◆ Set task ◆
How many lines in the rows below contain the string "computer", counting only matches with the same letter case? Reply with the number alone.
** START Data supplied **
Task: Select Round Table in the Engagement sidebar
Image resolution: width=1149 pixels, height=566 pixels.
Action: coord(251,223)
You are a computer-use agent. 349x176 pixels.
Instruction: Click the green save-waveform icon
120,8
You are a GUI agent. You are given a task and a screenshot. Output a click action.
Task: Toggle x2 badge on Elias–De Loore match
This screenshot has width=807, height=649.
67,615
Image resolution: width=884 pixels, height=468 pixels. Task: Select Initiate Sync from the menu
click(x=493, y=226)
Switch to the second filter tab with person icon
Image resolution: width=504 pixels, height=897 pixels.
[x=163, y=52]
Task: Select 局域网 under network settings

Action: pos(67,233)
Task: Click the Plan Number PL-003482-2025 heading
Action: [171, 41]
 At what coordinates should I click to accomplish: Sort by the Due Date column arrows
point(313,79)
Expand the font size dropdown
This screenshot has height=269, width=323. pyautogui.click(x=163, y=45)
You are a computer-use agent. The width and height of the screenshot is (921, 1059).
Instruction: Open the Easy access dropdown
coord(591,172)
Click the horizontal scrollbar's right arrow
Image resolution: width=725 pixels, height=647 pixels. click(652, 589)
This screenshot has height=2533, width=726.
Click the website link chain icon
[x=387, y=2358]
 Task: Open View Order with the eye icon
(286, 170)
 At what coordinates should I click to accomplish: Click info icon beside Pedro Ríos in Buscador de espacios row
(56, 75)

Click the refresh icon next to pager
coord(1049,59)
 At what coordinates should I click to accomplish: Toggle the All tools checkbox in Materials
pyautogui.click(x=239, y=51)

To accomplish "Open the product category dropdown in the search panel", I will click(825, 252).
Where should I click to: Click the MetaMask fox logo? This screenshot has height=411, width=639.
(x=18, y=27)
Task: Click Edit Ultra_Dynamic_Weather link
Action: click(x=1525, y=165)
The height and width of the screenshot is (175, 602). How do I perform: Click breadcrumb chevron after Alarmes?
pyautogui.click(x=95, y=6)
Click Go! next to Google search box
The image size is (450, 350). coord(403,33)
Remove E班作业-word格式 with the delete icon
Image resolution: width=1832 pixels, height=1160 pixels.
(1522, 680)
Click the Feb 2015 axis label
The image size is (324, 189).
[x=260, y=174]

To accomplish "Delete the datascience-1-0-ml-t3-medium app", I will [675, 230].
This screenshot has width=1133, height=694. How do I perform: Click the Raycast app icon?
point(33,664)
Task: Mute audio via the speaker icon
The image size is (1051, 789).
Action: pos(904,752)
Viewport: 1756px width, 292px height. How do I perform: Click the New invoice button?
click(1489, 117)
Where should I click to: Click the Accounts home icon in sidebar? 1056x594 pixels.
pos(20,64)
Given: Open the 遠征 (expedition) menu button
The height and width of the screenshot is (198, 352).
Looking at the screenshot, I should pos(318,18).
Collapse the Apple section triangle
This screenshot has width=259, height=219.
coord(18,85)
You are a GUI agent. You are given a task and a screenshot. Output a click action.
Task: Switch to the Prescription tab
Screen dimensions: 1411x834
** END Data supplied **
◆ Worked answer ◆
2